Everything in this picture came out of my center console. I've posted before about how my family of four could survive in the wilderness for eighteen days on the food that I can fit in my console. I don't know what I kept in there before I had kids, but even 7-11 doesn't have this kind of inventory. You know what else? I fit 37 straws, about 250 napkins, and drugs for every type of ailment in my glove box. That's right, folks. If the apocalypse comes, you definitely want to be in MY car. What other amazingly useful things do I keep cleverly concealed in the pockets and compartments of my 4Runner? Bug spray, three kinds of sunscreen, a first aid kit, a day's supply of diapers and wipes, plastic bags, waterproof bags (for things like wet bathing suits), seven kinds of chap-stick, four bottles of lotion (in various scents, and unscented for my DH), a hair brush, hair bands, three car chargers (which work with all our phones, two kinds of iPads, plus one that will run a regular power cord), two different kinds of ice scrapers, a set of screwdrivers, electrical tape, jumper cables, bungee cords, leather work gloves (both mens and womens sizes), four umbrellas, an extra makeup bag, two quilts, three flashlights, and six pair of sunglasses (for men, women, and children). In addition to this I also have two bags with the kid's entertainment accessories - headphones, coloring books, crayons, trucks, airplanes, trains, puzzles, and books. She is weighed down with all of this (plus two adults, two kids, and a dog) and yet she has never broken down. Aside from regular oil changes and yearly maintenance, we've never taken her in for anything. Sure, she has a few scrapes from turning too close to trees or backing too close to concrete pillars, but what car could survive almost nine years without any cosmetic damage?! Just the occasional ice storm...
We have transported lumber, Christmas trees, baby gear, plants and flowers, freezers, and too-many-to-name home improvement products in her trunk. She has provided a warm and safe place for many afternoon naps.

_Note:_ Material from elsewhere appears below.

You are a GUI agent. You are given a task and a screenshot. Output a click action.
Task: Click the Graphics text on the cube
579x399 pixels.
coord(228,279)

She has driven us up and down the East Coast and to Kentucky and Tennessee to visit family, trips to the lake and the beach and the ski slopes, pushing through streams and up muddy hillsides to the hunting cabin, and even hauling a military-style air conditioner around the mountain for my mother-in-law's outdoor birthday party.
My dear 4Runner will be leaving me tonight. I hope she finds a good home and is able to get someone else where they need to go. But I must pause and give her thanks for seeing us safely through so many milestones over the past eight years and [almost] 200,000 miles.